First, note that this isn't my argument. Second, just because someone's tendency is involuntary doesn't mean that it's moral. We all have certain tendencies that we *rightly* avoid acting on, b/c we recognize that if we *did* act on them, we would actually end up *harming* our well-being, and others as well. If your argument is consistently applied, then it would be *impossible* to criticize anyone for anything, since pretty much everything we do is a result of an involuntary tendency.

Now, for Ben's questions...
    Do you believe that a person's sexuality has any bearing on their morality, intelligence, ability to form relationships, or otherwise live up to their full potential?
I'm not sure what you mean by this question, Ben. Can homosexuals be as smart or smarter than heterosexuals? Of course. Can they form loving relationships? Of course. Does that mean that a(n actively) homosexual relationship is a good? I don't think so, and I see no contradiction in say that with what I just stated.
    In your opinion, does a homosexual relationship differ in any objective way from a heterosexual relationship, when the gender of the two parties is ignored? (ie, is a homosexual relationship somehow less "serious" than, or in any other way disparate from, a heterosexual one, all things considered?)

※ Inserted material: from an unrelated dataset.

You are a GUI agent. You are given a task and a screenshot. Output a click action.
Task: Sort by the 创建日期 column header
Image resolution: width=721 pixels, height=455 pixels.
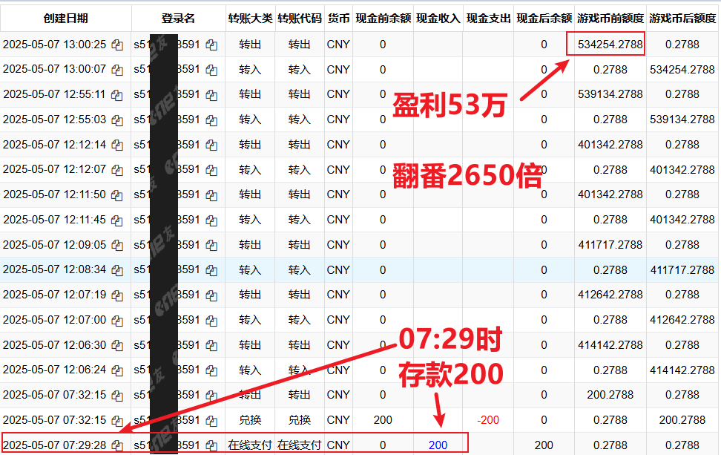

But that's just it: I don't think the gender of the relationships *can* be ignored. I think our gender is an intrinsic part of who we are, and that you can't just set it aside. What do you think of this analogous question: In your opinion, does an adult incestous relationship differ in any objective way from a heterosexual relationship, when the biological identity of the two parties is ignored?
    Do you believe that it is ethical for there to exist inequalities in society towards an individual based upon any inherent characteristics established irrespective of that individual's free will?
Yes. I'll give you an example: parents have certain rights which their minor children do not have. But more to the point, marital laws as they exist today are not unjust: marriage is defined as a union between a man and a woman. That's simply what it is. If marriage were merely a sexual relationship between two consenting adults, then it would be unjust to deny gays such a union. But that's not what marriage is, and too often people beg that very question in asserting that marriage practices today are unjust.